EXERCISE AIM >>
Lines that contain "with" are to be copied from the material, every one of them.

RECORDS FOR THE EXERCISE >>
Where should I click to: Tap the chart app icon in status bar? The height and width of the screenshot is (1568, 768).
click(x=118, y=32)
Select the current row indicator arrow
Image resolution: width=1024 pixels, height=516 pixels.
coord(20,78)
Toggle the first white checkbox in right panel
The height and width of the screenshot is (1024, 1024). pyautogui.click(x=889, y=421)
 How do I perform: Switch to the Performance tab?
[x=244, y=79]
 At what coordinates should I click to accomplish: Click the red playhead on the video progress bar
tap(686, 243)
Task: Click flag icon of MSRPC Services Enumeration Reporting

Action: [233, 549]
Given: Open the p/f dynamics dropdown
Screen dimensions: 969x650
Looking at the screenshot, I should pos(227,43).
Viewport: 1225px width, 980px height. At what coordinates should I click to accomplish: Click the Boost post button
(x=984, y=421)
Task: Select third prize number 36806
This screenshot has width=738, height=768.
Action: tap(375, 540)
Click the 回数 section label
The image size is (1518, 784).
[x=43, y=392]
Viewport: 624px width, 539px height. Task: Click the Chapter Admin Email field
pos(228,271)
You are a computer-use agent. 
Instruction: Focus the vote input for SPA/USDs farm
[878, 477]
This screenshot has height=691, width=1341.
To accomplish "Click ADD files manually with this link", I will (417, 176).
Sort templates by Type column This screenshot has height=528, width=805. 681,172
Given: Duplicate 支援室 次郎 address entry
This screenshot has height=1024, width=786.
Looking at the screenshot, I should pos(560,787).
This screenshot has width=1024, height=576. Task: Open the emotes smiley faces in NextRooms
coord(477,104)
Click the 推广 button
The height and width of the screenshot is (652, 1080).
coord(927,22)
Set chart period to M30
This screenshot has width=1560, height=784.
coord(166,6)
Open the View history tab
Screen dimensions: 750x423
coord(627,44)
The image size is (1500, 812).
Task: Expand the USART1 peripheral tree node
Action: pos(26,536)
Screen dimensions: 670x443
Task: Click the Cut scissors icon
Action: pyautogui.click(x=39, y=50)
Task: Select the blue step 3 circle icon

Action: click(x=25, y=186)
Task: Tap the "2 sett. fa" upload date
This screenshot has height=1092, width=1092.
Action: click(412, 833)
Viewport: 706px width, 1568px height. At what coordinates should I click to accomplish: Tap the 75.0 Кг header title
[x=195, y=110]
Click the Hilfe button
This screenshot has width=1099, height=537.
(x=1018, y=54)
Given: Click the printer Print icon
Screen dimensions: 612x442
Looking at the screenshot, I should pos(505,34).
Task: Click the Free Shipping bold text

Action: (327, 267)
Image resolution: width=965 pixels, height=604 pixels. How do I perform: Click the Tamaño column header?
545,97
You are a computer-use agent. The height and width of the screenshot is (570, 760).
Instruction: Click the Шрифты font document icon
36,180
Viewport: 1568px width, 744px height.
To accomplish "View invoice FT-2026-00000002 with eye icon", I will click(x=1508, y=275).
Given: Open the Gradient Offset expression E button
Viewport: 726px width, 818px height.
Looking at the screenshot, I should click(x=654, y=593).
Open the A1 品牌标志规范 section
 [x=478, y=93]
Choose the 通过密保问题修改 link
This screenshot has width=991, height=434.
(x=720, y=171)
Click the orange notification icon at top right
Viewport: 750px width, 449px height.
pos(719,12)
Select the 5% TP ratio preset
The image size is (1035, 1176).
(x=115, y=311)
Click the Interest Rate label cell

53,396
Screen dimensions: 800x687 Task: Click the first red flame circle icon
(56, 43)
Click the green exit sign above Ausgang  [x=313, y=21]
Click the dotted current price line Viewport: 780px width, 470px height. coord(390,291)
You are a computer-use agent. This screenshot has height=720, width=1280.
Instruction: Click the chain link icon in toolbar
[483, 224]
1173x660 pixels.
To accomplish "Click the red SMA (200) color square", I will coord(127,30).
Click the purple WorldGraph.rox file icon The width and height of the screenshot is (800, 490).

REPLY >>
To accomplish "Click ADD files manually with this link", I will (417, 176).
To accomplish "View invoice FT-2026-00000002 with eye icon", I will click(x=1508, y=275).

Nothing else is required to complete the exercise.